[Given data — start]

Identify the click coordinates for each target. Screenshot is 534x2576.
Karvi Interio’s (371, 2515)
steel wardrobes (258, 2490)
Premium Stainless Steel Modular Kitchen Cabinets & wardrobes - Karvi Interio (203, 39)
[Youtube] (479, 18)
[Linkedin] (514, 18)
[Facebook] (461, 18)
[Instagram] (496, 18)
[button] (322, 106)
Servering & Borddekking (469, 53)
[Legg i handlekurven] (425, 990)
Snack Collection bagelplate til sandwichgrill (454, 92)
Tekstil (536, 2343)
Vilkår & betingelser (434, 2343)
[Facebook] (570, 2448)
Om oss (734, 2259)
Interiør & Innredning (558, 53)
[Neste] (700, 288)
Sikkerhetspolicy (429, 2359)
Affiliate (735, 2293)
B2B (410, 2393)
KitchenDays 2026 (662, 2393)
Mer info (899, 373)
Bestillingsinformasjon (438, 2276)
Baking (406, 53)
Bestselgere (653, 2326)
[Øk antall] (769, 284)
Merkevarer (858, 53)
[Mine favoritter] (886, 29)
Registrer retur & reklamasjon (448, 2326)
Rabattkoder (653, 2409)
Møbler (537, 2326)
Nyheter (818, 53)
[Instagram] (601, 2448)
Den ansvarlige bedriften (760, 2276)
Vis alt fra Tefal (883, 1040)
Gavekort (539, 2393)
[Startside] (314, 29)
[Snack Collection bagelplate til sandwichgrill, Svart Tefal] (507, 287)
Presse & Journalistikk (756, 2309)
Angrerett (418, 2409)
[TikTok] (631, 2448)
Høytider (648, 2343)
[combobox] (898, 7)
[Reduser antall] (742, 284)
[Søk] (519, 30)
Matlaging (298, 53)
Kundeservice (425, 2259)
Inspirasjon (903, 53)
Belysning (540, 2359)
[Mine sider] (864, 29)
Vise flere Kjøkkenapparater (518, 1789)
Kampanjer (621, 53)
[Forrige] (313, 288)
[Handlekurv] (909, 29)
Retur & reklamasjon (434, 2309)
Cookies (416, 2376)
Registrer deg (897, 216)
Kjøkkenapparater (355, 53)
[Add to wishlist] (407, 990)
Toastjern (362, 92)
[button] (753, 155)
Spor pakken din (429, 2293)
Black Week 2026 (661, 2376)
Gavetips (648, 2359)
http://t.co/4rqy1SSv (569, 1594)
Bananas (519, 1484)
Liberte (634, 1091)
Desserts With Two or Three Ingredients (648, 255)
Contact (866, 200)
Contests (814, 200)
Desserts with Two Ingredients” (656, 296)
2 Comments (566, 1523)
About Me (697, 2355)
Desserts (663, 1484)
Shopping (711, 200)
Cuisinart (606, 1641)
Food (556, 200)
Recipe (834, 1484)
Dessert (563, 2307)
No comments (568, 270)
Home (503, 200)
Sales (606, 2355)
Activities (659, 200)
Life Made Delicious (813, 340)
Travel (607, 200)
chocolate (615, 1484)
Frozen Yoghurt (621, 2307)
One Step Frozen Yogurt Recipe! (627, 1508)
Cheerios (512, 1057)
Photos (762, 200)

[Given data — finish]

__Problem to work on__
The output is every entry, printed exactly as it reads.

__Completed exercise__
Identify the click coordinates for each target. Screenshot is 534x2576.
Karvi Interio’s (371, 2515)
steel wardrobes (258, 2490)
Premium Stainless Steel Modular Kitchen Cabinets & wardrobes - Karvi Interio (203, 39)
[Youtube] (479, 18)
[Linkedin] (514, 18)
[Facebook] (461, 18)
[Instagram] (496, 18)
[button] (322, 106)
Servering & Borddekking (469, 53)
[Legg i handlekurven] (425, 990)
Snack Collection bagelplate til sandwichgrill (454, 92)
Tekstil (536, 2343)
Vilkår & betingelser (434, 2343)
[Facebook] (570, 2448)
Om oss (734, 2259)
Interiør & Innredning (558, 53)
[Neste] (700, 288)
Sikkerhetspolicy (429, 2359)
Affiliate (735, 2293)
B2B (410, 2393)
KitchenDays 2026 (662, 2393)
Mer info (899, 373)
Bestillingsinformasjon (438, 2276)
Baking (406, 53)
Bestselgere (653, 2326)
[Øk antall] (769, 284)
Merkevarer (858, 53)
[Mine favoritter] (886, 29)
Registrer retur & reklamasjon (448, 2326)
Rabattkoder (653, 2409)
Møbler (537, 2326)
Nyheter (818, 53)
[Instagram] (601, 2448)
Den ansvarlige bedriften (760, 2276)
Vis alt fra Tefal (883, 1040)
Gavekort (539, 2393)
[Startside] (314, 29)
[Snack Collection bagelplate til sandwichgrill, Svart Tefal] (507, 287)
Presse & Journalistikk (756, 2309)
Angrerett (418, 2409)
[TikTok] (631, 2448)
Høytider (648, 2343)
[combobox] (898, 7)
[Reduser antall] (742, 284)
[Søk] (519, 30)
Matlaging (298, 53)
Kundeservice (425, 2259)
Inspirasjon (903, 53)
Belysning (540, 2359)
[Mine sider] (864, 29)
Vise flere Kjøkkenapparater (518, 1789)
Kampanjer (621, 53)
[Forrige] (313, 288)
[Handlekurv] (909, 29)
Retur & reklamasjon (434, 2309)
Cookies (416, 2376)
Registrer deg (897, 216)
Kjøkkenapparater (355, 53)
[Add to wishlist] (407, 990)
Toastjern (362, 92)
[button] (753, 155)
Spor pakken din (429, 2293)
Black Week 2026 (661, 2376)
Gavetips (648, 2359)
http://t.co/4rqy1SSv (569, 1594)
Bananas (519, 1484)
Liberte (634, 1091)
Desserts With Two or Three Ingredients (648, 255)
Contact (866, 200)
Contests (814, 200)
Desserts with Two Ingredients” (656, 296)
2 Comments (566, 1523)
About Me (697, 2355)
Desserts (663, 1484)
Shopping (711, 200)
Cuisinart (606, 1641)
Food (556, 200)
Recipe (834, 1484)
Dessert (563, 2307)
No comments (568, 270)
Home (503, 200)
Sales (606, 2355)
Activities (659, 200)
Life Made Delicious (813, 340)
Travel (607, 200)
chocolate (615, 1484)
Frozen Yoghurt (621, 2307)
One Step Frozen Yogurt Recipe! (627, 1508)
Cheerios (512, 1057)
Photos (762, 200)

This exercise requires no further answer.